MOSCOW. May 10 (Interfax) - By denouncing the Treaty on Conventional Armed Forces in Europe (CFE), Russia is not closing the door to negotiations concerning control over conventional weapons but believes their new types should be borne in mind, such as unmanned aerial vehicles and other systems, Russian Federation Council Deputy Chairman Konstantin Kosachyov said.
"By denouncing the CFE, Russia is removing a document that is no longer relevant from the agenda, but it is not shutting the door on a dialogue on control over conventional weapons. However, now it must be based on an equitable foundation," Kosachyov wrote on Telegram.
The CFE is a historical anachronism which has become entirely a thing of the past, he said.
"However, this absolutely doesn't close the door on the subject. An adapted version remains, and it can be further discussed, but it's now necessary to include new types of weapons, such as UAVs and other systems that have emerged since 1990," he said.
The CFE, which set limits on conventional weapons such as tanks, armored vehicles, artillery, and aircraft, was signed in 1990 between the NATO countries on the one side and the former USSR and its Warsaw Pact allies on the other, "whose armies were included on our side," Kosachyov said.
"And in line with the CFE, for instance, our southern flank is still covered by the armies of Romania and Bulgaria, which now looks completely absurd," he said.
Apart from this, "since 1990, NATO has been joined by new states, such as Slovenia, Latvia, Lithuania, and Estonia, which were not on the map in 1990, as well as our former allies Hungary, Bulgaria, Romania, the Czech Republic, and Slovakia," he said.
Thirty countries signed an updated version of the agreement "consistent with new realities" at an OSCE summit in Istanbul in 1999, but only four of them - Russia, Belarus, Kazakhstan, and Ukraine - have ratified it, Kosachyov said.
"As for the NATO countries, they have refused to ratify the treaty on completely farfetched pretexts that have nothing to do with the CFE. They referred to Russian bases in Georgia, which we eventually withdrew a year ahead of schedule, and a small Russian contingent guarding arms depots in Transdniestria, which would also have been settled if the West hadn't compelled the Moldovan authorities to retract their consent to the so-called Kozak memorandum," Kosachyov said.
Russia suspended its participation in the CFE in 2007 "until the NATO countries ratify the Agreement on Adaptation of the CFE and start implementing this document in good faith," he said.
"Since then, not only have things not gotten off the ground, but the situation has also worsened dramatically, and this concerns not only massive arms supplies to Ukraine (which, as you should remember, is on our side according to the CFE).

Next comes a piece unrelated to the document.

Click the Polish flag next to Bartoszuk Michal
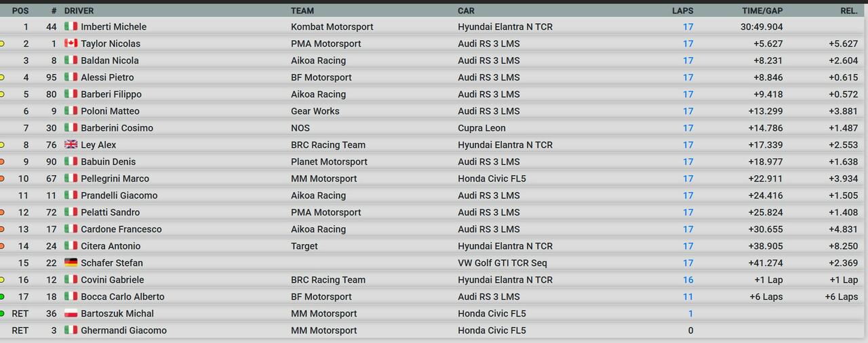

The U.S. calmly stationed its troops and weapons, for instance, in Kosovo even before [2007], without considering this to be in breach of the CFE, while NATO officials kept coming to inspect our military facilities at the same time," he said.
As concerns the possible continuation of a dialogue on the subject, Kosachyov suggested that the very proposal of talking with anyone as equal partners "causes an allergic reaction in NATO."
"But the alternative is worse, which everyone has had a chance to realize over the past year and a half," he said.
Russian President Vladimir Putin earlier appointed Deputy Foreign Minister Sergei Ryabkov to act as his official representative in considering the denouncement of the CFE Treaty.
The corresponding document was published on the official online database of legal information on Wednesday.
Under the presidential directive, the matter will be considered by both chambers of the Russian parliament.